CS3660 Critical Infrastructure Protection

Critical infrastructure is one of the cornerstones of Homeland Security in the United States. While we intuitively understand the importance of our infrastructure, we understand far less about what is critical and what we can do to make infrastructure more resilient. The purpose of this course is to give you a framework for understanding and the tools to analyze critical infrastructures. We take a “system of systems” approach that involves understanding the basics of how infrastructures function and how complexity theory and related policies influence their structure. We study risk and its applications to critical infrastructures.

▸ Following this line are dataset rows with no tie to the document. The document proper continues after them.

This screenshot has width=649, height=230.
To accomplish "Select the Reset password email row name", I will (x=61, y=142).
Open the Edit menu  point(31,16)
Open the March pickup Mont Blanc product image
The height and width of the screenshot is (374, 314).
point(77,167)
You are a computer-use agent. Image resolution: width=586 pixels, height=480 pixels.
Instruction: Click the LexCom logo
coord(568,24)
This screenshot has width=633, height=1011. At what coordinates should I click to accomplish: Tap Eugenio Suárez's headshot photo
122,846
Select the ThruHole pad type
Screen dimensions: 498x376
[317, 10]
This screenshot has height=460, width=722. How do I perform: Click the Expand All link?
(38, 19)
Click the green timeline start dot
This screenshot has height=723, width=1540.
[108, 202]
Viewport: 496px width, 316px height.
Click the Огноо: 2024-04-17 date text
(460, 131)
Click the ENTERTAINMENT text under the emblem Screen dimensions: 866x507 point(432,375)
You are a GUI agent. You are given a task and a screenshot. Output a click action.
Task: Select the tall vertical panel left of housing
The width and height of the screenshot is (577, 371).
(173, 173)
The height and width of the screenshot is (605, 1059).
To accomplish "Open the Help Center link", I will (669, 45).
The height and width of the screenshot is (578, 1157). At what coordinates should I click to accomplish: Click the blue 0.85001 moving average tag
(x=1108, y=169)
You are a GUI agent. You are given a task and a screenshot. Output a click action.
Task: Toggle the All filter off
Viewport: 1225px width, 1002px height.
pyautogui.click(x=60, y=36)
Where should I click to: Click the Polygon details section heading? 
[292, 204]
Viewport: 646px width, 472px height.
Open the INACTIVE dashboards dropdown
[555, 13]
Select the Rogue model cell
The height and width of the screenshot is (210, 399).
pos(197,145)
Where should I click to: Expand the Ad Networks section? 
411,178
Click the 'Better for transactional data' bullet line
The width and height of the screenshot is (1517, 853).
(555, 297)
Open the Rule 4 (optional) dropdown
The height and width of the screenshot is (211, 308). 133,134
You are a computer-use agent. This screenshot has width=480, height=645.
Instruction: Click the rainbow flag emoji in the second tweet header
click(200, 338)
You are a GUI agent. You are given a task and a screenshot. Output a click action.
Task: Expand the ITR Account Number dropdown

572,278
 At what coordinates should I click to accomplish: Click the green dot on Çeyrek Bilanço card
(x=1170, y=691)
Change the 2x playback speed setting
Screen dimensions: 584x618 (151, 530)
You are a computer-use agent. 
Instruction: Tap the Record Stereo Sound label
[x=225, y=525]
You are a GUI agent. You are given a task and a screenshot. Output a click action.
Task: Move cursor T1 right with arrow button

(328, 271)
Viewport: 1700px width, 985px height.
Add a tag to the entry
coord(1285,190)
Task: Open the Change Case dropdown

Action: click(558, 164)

Finally, we provide a framework that will allow you to scope, model, and then analyze an infrastructure from both the attacker and defender points of view resulting in recommendations based on risk and considering the return on investment in terms of risk reduction.

 

Prerequisite

NS3180

Lecture Hours

4

Lab Hours

0

Course Learning Outcomes

  • Understand basic concepts of risk and risk management methodologies pertaining to critical infrastructure.
  • Apply game theory methods to critical infrastructures to inform risk-based policies for protecting those infrastructures.
  • Model critical infrastructures as the system and system of systems level for use in analysis.
  • Understand complexity theories as they relate to critical infrastructures and the development of policies that shape infrastructures.
  • Understand resiliency and what it means with respect to infrastructure protection.
  • Develop metrics for “return on investment” for critical infrastructures.
  • Develop a working knowledge of how infrastructure systems work and what threatens the function of those systems.